As you’d expect, the plugin does everything you would ever want it to. You can specifically choose which parts of your install you’d like to backup from post content right through to images, themes and plugin files. It also features a full range of restore options rather than simply offering a complete rollback like some plugins and it even has the option to backup your data remotely for that added layer of protection.


This is a good option if you’re looking for a free solution that performs a basic list of services. Using BackWPUp you can take an entire snapshot of your database and /wp-content/ folder for backup purposes, which you can download locally but also it comes with built in functions to allow you to export the data remotely to a third party service such as S3 or Dropbox as opposed to simply downloading to your desktop.

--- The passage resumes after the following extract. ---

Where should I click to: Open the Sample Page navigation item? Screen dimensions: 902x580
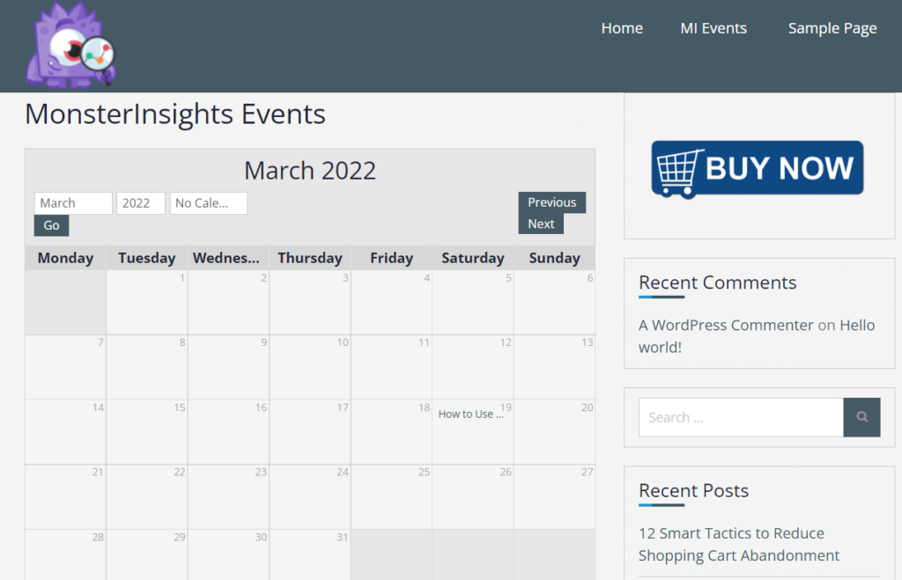pos(832,28)
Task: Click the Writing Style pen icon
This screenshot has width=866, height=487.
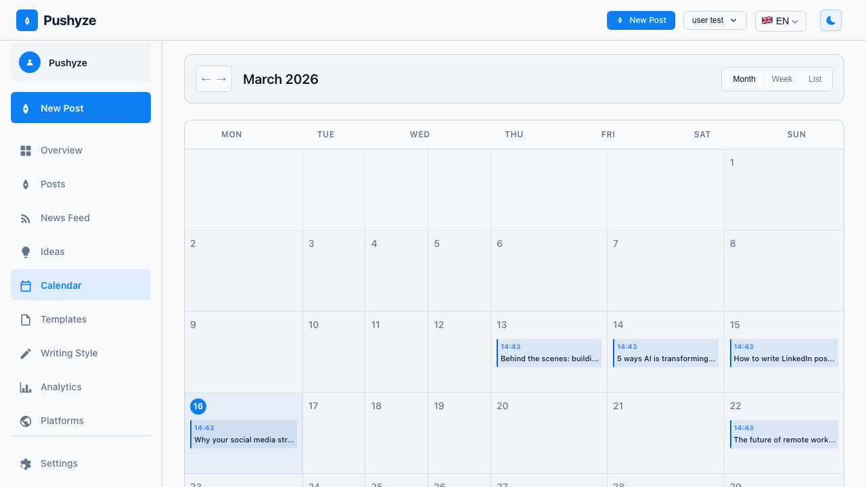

For those who would like a bit more in terms of flexibility and features there is a “pro” version available which is well supported and comes with a range of packages/pricing options ranging from $69 for 1 domain right through to $349 for 100 domains.


Another free option is BackupWordpress which is ideal for most shared hosting environments. The plugin itself doesn’t have a huge amount of features as you’d somewhat expect with a completely free option but if all you’re looking to do is backup your entire WordPress install periodically then this is probably the plugin for you.

It supports multiple languages and also advance scheduling meaning you can backup your install through the night or on a weekly/monthly basis should you choose to do so. Restoring your install is also very straight forward although it would be nice to be able to restore specific elements of your blog rather than the entire thing.


I’ve included this as lots of WordPress users prefer to use backup their core database rather than their full WP install. Typically, your WordPress install files, your theme and your plugins seldom change from install unless you’re doing lots of custom design work etc. So backing up data such as this can be pointless given if you were migrating or even setting up a new install you’d install these elements from scratch anyway. If you’re using caching plugins and such then that can also make your backup a lot bigger than it needs to be.

As the name suggests, WP-DB-Backup literally just backs up your WordPress database which is where all your posts and pages are stored. This is an extremely fast and lightweight option when it comes to backups and restores and this plugin handles all of that perfectly.


When it comes to backup plugins, Updraft is most definitely one of the best on the market. Their marketshare with 1,000,000+ active installs is a testament to that with Updraft being the preferred backup plugin of choice for most.

Feature wise, I’d describe it as highly featured but simple at the same time as it makes the core features of backup and restoration extremely straight forward but also has features at its disposal for those who want something a little bit more advanced.

As expected with a plugin of this nature you’re able to backup to all of the common remote hosting services such as Dropbox and S3.


All of the solutions listed above will perform the basic task of backing up your WordPress install. On pretty much all of them you’ll be able to select whether or not you simply want a content backup or all themes and plugins included.

However, it’s important to remember that all of the plugins above will be limited to the confines of WordPress. It won’t backup other databases you may have on your hosting account or any of the other data such as website statistics or email accounts and data. For that you’ll need to rely on your regular hosting backup.